On the basis of this Order and Respondent's Offer, the Commission finds1 that:
1. This matter involves the failure to disclose material changes during the course of a $25,000,000 issuer tender offer by Hawaiian (in which Hawaiian bought back its own outstanding stock) in mid-2002. This offer was intended to allow Hawaiian's majority shareholder, a partnership controlled by Hawaiian's then CEO, to cash out some of its Hawaiian holdings. Hawaiian failed to disclose to its shareholders that, prior to the closing of the tender offer, the company had experienced two months of financial results falling far short of Hawaiian's internal projections and casting doubt on Hawaiian's stated conclusion in the offering materials that the tender offer would not impair its future solvency. Had they disclosed the information, a higher proportion of Hawaiian's shareholders reasonably could have decided to tender their shares, reducing the sales proceeds for Hawaiian's majority shareholder. Instead, non-tendering shareholders retained their shares, to their detriment; nine months later, Hawaiian filed for bankruptcy.
2. According to the Offer to Purchase statement ("OTP") filed by Hawaiian with the Commission, the board of directors had determined that the $25 million tender offer was "a prudent use of Hawaiian's financial resources." The OTP represented that the board of directors also had determined that paying for the tender offer would not render Hawaiian insolvent under Hawaii law. Hawaiian based these conclusions on the opinion of an outside consultant retained by the board to determine that, as required by Hawaii law, the tender offer would not render the company insolvent. However, the consultant's opinion relied on internal projections that were no longer valid. For example, the projections given to the consultant in April 2002 forecast a $12 million net profit for the fiscal year ending December 31, 2002; by mid-June, just prior to the closing of the tender offer, Hawaiian had experienced two consecutive months of disappointing results and had revised its internal forecasts to project a $13 million loss for the year. Hawaiian never disclosed the dramatic change in the company's financial condition to its shareholders, and made no revisions to the OTP.

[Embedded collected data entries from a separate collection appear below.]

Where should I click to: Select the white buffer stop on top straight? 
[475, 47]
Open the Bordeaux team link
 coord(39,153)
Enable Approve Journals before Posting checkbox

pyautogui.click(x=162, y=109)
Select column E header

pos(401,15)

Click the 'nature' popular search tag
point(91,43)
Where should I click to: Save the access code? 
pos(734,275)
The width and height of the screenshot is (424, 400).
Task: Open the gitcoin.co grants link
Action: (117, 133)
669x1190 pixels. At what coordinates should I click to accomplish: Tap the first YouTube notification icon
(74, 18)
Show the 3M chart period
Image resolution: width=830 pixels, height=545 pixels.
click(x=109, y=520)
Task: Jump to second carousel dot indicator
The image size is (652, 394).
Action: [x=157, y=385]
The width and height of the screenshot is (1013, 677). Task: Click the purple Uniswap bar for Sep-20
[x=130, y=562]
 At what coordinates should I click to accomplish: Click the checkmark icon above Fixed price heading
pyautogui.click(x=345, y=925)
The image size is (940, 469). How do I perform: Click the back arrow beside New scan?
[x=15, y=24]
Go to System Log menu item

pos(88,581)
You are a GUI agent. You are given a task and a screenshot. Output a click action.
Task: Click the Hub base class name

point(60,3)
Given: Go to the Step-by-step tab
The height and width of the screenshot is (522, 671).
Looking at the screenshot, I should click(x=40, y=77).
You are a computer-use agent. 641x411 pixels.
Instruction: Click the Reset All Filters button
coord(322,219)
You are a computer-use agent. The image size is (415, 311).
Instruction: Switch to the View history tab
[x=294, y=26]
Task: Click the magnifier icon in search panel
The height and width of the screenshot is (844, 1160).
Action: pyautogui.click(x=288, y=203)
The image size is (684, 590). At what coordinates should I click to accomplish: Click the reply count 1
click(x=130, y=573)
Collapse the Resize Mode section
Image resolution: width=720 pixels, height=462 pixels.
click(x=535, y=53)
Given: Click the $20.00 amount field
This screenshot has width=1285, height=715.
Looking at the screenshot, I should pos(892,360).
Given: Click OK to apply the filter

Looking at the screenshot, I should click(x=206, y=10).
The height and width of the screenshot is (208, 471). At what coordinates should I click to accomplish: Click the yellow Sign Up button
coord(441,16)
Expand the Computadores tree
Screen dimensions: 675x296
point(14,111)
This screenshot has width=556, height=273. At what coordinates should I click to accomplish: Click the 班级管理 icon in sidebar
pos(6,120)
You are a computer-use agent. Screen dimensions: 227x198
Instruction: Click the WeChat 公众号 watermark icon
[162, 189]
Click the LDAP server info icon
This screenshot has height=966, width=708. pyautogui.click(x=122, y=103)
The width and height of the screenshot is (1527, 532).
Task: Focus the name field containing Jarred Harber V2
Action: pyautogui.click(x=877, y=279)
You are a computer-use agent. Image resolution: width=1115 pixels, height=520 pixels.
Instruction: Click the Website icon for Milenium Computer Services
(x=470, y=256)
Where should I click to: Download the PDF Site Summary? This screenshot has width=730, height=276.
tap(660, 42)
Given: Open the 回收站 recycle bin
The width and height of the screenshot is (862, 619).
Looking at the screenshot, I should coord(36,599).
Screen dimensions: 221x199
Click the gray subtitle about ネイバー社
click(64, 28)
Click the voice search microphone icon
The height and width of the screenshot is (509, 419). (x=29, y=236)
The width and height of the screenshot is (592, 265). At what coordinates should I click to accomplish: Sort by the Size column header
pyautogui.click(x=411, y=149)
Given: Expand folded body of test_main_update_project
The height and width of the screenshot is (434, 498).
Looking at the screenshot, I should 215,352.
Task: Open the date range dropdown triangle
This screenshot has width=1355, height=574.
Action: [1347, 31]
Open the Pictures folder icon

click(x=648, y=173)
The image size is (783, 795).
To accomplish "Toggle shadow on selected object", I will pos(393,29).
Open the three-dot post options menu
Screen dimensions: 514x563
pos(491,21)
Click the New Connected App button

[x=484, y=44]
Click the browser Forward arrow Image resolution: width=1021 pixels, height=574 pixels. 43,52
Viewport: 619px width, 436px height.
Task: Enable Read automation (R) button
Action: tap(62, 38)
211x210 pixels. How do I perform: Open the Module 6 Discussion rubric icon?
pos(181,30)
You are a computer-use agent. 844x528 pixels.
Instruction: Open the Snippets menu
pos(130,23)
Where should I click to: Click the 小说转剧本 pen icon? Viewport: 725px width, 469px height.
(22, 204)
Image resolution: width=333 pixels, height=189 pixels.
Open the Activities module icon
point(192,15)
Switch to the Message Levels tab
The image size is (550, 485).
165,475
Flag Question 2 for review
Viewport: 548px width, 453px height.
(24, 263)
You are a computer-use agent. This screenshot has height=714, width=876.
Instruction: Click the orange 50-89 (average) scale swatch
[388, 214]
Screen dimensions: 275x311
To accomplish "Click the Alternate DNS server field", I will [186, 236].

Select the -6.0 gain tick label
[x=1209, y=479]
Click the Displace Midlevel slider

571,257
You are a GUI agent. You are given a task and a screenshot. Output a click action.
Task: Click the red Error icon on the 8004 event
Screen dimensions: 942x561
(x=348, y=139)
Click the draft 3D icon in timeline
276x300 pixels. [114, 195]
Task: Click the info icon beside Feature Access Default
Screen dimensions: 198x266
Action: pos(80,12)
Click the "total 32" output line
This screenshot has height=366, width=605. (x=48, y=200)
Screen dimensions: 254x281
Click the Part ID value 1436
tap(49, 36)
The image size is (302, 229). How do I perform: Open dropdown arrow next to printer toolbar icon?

3. Hawaiian Airlines, Inc. is a Hawaii corporation headquartered in Honolulu, Hawaii. Hawaiian is an airline engaged primarily in the scheduled transportation of passengers, cargo and mail. During the relevant period, Hawaiian's stock was registered with the Commission pursuant to Section 12(b) of the Exchange Act and was listed on the American Stock Exchange and Pacific Exchange. In August 2002, Hawaiian restructured and became a wholly owned subsidiary of Hawaiian Holdings, Inc. ("Holdings"). In the restructuring, each share of Hawaiian was traded for a share of Holdings, which began trading on the American Stock Exchange and Pacific Exchange. Hawaiian filed for bankruptcy protection under Chapter 11 in March 2003, and continues to operate. Holdings did not file for bankruptcy, and its shares continue to trade in the market.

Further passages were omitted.